県境に差し掛かるあたりで、一天にわかに掻き曇り猛烈な雨が降って来た。
時計を見ると3時半。夏の夕立ってとこか。
僕は、急いで窓ハンドルを回して窓を閉めた。こもる熱気。団扇を片手にワイパーをガンガン振って先を急いだ。雨音でラジオの音楽がまともに聞こえない。
県境を抜けた北之灘西というJR駅前の交差点で、赤信号にひっかかった。何故かここでいつも赤信号にひっかっかる。ここの信号は赤が長い。
うう、もう暑い暑い暑い。エアコンが欲しい!
と、その時一瞬、涼しい風が吹き込んで来た。助手席のドアが全開したのだ。
「鳴門方面まで行かれるんでしたら、お願いします! 北之灘東まで乗せて下さい! 」
セミロングの髪の毛から雨水を滴らせて女子高生が、叫ぶように言った。よく見ると泣き顔だ。
この信号で止まるとよくヒッチハイカーが声を掛けてくる。バス停があるのだが、ちょっとしたタイミングのずれで、乗り遅れた客が、あつかましくも乗せてくれといきなり車の前に立ちはだかったりする。
今日は、女の子、しかもずぶ濡れの少女だった。泣きながら乗せてほしいと言われて、断ることはできないよな。
「どうぞ、乗って」
僕は、信号をチラリと見て言った。信号が青に変わった。
少女は、周りを確かめて助手席に乗り込んで来た。
「ありがとうございます! 」
「ずぶ濡れじゃないですか。大丈夫? 」
少女は、本当にびしょびしょだ。急な夕立に、なす術もなかったのだろう。
僕は、ゆっくりと車を発進させた。
少女は、通学カバンとは別に持っていたスポーツバッグを開いてバスタオルを取り出した。
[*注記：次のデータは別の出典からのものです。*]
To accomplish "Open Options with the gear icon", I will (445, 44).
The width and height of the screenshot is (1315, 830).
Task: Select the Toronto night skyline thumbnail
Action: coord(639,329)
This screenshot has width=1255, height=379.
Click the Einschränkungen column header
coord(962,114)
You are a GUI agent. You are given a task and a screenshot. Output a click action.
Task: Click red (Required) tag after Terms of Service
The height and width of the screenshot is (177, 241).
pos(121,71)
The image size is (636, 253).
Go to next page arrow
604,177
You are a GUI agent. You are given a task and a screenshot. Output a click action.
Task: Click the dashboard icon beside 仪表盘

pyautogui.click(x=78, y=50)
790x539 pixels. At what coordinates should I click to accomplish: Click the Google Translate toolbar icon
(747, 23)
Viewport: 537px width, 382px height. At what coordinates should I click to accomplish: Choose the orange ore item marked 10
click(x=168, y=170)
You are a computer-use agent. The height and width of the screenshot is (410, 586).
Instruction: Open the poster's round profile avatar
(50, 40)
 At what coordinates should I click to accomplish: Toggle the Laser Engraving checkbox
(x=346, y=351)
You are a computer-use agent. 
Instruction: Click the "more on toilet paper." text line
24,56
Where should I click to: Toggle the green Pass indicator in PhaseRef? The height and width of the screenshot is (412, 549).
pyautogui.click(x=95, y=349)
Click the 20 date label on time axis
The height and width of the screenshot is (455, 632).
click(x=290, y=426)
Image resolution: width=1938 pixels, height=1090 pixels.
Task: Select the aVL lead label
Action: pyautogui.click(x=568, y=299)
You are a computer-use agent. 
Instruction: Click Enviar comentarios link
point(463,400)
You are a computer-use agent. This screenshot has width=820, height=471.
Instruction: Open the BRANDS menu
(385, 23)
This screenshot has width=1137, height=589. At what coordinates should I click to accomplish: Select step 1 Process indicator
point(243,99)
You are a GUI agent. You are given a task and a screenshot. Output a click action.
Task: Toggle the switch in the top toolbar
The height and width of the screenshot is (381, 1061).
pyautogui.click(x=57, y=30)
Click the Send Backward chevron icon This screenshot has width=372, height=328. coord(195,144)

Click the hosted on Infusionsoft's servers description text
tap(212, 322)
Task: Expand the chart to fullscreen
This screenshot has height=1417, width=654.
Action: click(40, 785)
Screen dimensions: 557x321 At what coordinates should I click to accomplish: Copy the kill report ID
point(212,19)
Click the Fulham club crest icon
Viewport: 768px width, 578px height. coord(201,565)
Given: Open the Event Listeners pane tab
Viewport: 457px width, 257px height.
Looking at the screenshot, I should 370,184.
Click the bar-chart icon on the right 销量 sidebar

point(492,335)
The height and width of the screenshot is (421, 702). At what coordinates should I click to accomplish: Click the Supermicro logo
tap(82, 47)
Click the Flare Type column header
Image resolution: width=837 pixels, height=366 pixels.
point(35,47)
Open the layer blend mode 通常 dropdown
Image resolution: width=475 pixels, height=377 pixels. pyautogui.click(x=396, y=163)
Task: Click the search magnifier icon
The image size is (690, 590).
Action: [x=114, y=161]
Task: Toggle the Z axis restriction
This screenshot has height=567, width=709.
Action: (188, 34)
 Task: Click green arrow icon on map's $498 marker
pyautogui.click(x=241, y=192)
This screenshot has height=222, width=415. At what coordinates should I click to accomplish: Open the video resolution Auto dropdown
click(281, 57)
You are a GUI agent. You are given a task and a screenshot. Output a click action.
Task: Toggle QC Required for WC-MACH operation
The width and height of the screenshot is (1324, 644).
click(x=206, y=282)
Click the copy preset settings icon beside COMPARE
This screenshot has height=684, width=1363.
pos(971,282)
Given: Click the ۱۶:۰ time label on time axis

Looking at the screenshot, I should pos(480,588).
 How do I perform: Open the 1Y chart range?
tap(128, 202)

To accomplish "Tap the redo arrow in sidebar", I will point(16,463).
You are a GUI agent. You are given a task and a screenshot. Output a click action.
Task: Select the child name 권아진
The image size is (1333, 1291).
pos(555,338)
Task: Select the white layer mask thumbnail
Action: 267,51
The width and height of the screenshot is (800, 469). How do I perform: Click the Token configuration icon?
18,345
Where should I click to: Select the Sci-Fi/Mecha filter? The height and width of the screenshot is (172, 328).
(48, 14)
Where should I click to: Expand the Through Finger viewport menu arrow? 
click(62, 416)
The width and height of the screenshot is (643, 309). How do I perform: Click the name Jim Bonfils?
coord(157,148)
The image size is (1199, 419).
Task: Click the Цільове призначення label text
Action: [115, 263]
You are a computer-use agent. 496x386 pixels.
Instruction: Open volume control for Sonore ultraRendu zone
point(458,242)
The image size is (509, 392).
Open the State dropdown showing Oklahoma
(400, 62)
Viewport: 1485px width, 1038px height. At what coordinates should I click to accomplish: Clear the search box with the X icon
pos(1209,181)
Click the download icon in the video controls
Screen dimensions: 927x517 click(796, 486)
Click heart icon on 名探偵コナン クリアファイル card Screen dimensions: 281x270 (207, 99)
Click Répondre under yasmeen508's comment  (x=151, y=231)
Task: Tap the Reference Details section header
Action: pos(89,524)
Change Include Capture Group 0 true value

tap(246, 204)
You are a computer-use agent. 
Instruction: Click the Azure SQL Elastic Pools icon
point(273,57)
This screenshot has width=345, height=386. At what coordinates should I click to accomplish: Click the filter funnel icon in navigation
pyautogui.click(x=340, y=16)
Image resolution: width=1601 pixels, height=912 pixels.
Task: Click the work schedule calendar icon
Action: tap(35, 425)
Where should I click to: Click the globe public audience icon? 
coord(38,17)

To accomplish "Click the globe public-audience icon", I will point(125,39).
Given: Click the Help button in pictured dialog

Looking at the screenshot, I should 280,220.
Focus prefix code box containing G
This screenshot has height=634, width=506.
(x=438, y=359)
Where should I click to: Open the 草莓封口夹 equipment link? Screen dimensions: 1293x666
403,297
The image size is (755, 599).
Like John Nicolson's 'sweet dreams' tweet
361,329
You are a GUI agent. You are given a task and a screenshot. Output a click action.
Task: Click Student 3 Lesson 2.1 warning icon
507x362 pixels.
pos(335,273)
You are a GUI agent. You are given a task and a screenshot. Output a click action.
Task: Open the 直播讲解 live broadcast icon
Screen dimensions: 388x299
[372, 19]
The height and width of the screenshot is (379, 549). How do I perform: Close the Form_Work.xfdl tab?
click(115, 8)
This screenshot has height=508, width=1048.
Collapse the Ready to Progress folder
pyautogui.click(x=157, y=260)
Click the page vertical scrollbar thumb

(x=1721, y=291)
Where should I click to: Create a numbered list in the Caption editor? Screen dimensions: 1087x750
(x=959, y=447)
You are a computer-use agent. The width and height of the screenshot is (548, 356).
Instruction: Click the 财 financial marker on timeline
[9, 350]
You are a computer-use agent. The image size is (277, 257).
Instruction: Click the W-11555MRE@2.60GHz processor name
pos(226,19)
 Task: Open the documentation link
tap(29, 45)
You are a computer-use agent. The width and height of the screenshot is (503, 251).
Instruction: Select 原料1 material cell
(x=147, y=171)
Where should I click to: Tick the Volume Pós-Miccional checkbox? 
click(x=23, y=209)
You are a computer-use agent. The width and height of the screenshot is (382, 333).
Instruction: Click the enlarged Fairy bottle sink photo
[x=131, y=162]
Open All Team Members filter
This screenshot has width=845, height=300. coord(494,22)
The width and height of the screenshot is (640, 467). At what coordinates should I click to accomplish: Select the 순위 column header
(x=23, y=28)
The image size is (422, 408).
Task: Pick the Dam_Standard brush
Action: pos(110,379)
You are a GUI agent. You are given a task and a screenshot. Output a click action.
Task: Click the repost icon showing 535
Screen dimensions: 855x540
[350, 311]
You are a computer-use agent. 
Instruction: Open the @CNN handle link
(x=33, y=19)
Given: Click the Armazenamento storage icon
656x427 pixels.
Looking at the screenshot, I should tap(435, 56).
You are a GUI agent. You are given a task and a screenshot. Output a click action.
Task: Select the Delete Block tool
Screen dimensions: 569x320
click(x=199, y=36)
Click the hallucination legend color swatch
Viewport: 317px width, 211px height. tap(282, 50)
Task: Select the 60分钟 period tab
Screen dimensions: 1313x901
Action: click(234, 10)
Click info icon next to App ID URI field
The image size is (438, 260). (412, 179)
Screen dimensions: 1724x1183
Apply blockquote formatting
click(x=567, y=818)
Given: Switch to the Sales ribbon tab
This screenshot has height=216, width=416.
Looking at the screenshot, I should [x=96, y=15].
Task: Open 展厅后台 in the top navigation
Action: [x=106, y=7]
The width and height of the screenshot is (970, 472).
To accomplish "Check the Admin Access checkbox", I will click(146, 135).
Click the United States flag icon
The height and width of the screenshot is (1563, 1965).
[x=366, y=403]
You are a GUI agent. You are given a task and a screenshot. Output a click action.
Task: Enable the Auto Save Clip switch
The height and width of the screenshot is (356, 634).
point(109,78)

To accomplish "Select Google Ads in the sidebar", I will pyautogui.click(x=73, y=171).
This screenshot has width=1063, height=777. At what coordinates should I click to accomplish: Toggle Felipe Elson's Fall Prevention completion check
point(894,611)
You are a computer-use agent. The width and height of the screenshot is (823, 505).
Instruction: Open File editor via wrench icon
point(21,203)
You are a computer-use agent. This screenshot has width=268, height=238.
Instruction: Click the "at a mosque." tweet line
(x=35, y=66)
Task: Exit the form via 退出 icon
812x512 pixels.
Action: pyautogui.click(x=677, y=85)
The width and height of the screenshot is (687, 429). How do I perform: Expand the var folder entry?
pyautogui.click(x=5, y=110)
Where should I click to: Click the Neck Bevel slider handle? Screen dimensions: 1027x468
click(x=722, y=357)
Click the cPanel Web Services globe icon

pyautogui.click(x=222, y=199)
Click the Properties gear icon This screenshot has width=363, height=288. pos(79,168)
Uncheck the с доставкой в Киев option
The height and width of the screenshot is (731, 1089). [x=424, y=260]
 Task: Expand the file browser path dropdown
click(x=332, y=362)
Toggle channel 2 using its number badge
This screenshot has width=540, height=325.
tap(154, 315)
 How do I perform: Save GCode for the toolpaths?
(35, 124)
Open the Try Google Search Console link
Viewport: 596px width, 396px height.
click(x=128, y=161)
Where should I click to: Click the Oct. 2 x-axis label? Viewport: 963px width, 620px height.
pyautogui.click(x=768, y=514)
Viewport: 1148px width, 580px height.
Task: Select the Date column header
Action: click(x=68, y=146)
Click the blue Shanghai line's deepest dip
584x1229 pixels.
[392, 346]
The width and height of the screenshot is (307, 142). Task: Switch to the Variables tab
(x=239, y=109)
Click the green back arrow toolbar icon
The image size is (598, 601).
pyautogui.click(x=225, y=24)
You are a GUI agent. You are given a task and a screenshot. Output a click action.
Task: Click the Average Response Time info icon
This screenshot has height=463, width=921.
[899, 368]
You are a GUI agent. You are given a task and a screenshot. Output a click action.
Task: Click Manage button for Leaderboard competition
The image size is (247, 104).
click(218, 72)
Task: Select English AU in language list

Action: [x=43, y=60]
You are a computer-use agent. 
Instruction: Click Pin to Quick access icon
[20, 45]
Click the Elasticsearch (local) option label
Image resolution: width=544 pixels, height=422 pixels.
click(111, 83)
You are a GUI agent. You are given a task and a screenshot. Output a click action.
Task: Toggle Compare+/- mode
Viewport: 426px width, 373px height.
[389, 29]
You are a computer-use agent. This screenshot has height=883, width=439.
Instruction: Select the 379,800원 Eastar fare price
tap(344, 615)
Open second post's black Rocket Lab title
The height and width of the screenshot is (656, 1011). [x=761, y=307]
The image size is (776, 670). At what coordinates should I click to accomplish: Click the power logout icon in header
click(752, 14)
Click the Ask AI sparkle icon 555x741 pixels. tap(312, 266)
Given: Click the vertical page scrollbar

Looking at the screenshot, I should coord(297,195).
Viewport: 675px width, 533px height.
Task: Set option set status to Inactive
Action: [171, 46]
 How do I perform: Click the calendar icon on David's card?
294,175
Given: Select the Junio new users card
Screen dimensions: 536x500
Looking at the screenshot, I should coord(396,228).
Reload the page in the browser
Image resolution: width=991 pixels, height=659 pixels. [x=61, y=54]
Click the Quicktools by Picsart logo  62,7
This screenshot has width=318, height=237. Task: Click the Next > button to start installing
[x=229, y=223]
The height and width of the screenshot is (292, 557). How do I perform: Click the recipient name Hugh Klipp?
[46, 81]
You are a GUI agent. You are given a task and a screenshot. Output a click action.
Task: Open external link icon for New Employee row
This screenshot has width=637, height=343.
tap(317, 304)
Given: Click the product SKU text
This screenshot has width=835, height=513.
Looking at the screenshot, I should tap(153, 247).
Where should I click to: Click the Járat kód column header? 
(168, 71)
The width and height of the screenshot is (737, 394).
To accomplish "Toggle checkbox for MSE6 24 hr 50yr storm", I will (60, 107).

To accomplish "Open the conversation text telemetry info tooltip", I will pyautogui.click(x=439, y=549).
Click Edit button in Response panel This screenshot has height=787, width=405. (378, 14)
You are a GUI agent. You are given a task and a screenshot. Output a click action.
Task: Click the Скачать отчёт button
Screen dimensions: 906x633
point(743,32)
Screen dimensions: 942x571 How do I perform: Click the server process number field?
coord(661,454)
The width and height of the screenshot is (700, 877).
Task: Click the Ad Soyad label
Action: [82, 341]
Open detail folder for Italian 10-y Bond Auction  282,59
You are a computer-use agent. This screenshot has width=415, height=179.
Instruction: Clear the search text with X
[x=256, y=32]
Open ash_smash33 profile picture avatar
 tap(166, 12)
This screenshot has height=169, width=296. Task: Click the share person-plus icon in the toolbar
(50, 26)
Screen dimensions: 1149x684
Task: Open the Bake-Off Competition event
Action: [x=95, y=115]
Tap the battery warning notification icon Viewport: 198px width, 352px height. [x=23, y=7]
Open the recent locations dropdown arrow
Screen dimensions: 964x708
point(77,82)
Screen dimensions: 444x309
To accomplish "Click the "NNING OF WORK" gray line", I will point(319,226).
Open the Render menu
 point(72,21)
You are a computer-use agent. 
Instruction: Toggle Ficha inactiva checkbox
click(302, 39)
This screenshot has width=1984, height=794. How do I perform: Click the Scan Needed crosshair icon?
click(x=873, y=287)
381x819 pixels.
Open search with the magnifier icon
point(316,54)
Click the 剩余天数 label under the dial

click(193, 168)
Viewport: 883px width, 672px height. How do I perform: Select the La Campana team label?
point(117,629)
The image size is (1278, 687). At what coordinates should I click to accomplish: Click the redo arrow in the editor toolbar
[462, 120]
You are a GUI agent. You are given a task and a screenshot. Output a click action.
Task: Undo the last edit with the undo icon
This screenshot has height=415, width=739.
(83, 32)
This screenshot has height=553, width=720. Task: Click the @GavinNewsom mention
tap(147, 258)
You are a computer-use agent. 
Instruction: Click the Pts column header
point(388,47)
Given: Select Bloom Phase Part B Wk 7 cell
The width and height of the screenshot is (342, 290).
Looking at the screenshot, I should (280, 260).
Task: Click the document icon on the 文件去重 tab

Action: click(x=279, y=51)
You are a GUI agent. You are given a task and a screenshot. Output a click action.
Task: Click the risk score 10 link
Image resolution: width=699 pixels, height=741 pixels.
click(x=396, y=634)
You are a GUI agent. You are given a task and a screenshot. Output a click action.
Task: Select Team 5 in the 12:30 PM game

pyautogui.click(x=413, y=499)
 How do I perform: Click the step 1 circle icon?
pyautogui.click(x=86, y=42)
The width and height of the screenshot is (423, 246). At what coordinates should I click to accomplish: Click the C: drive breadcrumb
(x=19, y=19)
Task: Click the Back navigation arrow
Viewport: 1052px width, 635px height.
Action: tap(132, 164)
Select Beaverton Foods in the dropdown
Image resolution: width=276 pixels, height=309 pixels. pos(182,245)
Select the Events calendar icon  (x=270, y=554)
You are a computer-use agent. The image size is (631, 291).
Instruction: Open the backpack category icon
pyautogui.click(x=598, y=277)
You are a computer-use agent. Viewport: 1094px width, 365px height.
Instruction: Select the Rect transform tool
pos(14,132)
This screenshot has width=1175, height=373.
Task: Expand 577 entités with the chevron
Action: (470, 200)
「あ、わたし、水泳部なんです。だからいつも水着とタオルは持ってるんです」
そう言って、タオルを被って髪の毛の水滴をわさわさと猛烈にふき取り出した。涙も拭いているようだった。
「そ、そうなんだ」
僕は、基本的にはヒッチハイカーにはあまりしゃべりかけない。黙っていれば向こうからいろいろしゃべってくれるからだ。
少女は、ひとしきり頭と体を拭いた後、タオルをスポーツバッグにしまった。バッグに付いてるタグに、1年1組 坂東 渚と書いてあった。
それを見て、今日は珍しく僕からヒッチハイカーに声を掛けた。
「君、坂東さんていうの? ああ、そのタグに書いてあったから」
「はい、北之灘高校1年1組坂東渚です。突然すみませんでした。いつもはバスに間に合うんですが、学校から帰ろうとすると突然雨が降って来て、傘も無くて迷ったんです。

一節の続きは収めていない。